He lived there until his death and then his son lived there. Of course the house has been renovated, wired and plumbed and that sort of thing. Are you interested enough to drive out and take a look at it?
That’s why I’m here.
Greaves arose. And that’s why I’m here, he said.
Outside it was blinding hot, the sun searing white off the decks of parked cars. The sky was a bright cloudless blue. Binder paused to put on sunglasses, Greaves clipping dark lenses over his spectacles.
We’ll go in the Jeep, Greaves said. The road’s not real good going in.
On the way Binder tried to find out all Greaves knew about the Beales, but the real estate agent professed to know very little at all. Or any Beales either, there being none remaining in the town that had been named for them. Greaves was handling the property for a descendant in Memphis, a great-great-granddaughter who was not even named Beale anymore.
Binder rode in silence then, watching the country slip past, the ends of cornrows clocking past like spokes in a neverending wheel, fields of heat-blighted corn segueing into dusty fencerows of sumac and honeysuckle and elderberry, all talcumed alike with thick accretions of dust from the slipstreams of passing automobiles. Here and there a tidy white farmhouse tucked well back from the road in the shade of a grove of trees, a distant tractor slowmoving and noiseless, towing a great wake of white dust.
He guessed whatever had afflicted the Beales had driven them apart and ultimately scattered them like a handful of thrown stones. He didn’t know what he had expected, or even what he had hoped for. A descendant, perhaps, who would tell him old stories heard at Daddy’s knees. Hearthside memories you couldn’t buy with gold.
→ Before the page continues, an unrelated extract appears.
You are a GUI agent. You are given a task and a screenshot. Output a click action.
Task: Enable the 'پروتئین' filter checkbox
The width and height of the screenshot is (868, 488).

Old foxed papers in spidery penscrawls, journals from a pastoral corner of dementia.
The road kept branching off, steadily deteriorating until the Jeep seemed to be leaping from one raincut gully to the next, steadily ascending, the red road winding through a field promiscuous with wildflowers and goldenrod, leveling out when the cedar row began. He smelled the cedars, faintly nostalgic, the road straightening and moving between their trunks, and then in the distance he could see the house.
A great graywhite bulk looming against the greenblack of the riotous summer hills, tall and slateroofed and stately and, he thought instantly, profoundly malefic. He was suddenly of two minds about it: he wanted to flee back to Chicago and he wanted the peace he intuitively felt he could find within its walls. There was a timeless quality about it that seemed to diminish any problems he might have. In this bright moment of revelation he knew that it was less than he had expected, and incalculably more. Part log, part woodframe, part stone, it seemed to have grown at all angles like something organic turned malignant and perverse before ultimately dying, for Binder saw death in its eyes, last year’s leaves in driven windrows on the front porch, two of the second-story windows stoned blind or blown out by hunters’ guns. The house seemed mantled with an almost indefinable sense of dissolution, profoundly abandoned, unwanted, shunned.
Great God, Binder said.
Greaves glanced at him sharply. Been added on to a time or two, hasn’t it?
Once or twice, Binder agreed. Or else they kept changing their minds while it was under construction.
Greaves stopped the Jeep. Water’s down there, he said, pointing southward where beyond gray and weathered cornstalks a stream moved bright as quicksilver in the sun. That comes down from the wellhouse. Good water, he added professionally, going into his pitch. Cold as ice, it’ll ache your teeth. The spring flows out of a cave on yonder hill.
Beale Cave, Binder said automatically.
That’s right, Beale Cave. But if you buy it you can call it Binder Cave or whatever you want.
It surprises me that a house in that good a shape sat empty so long.
Say it does? Hell. I could show you a halfdozen others in a ten-minute drive. They ain’t no work around here.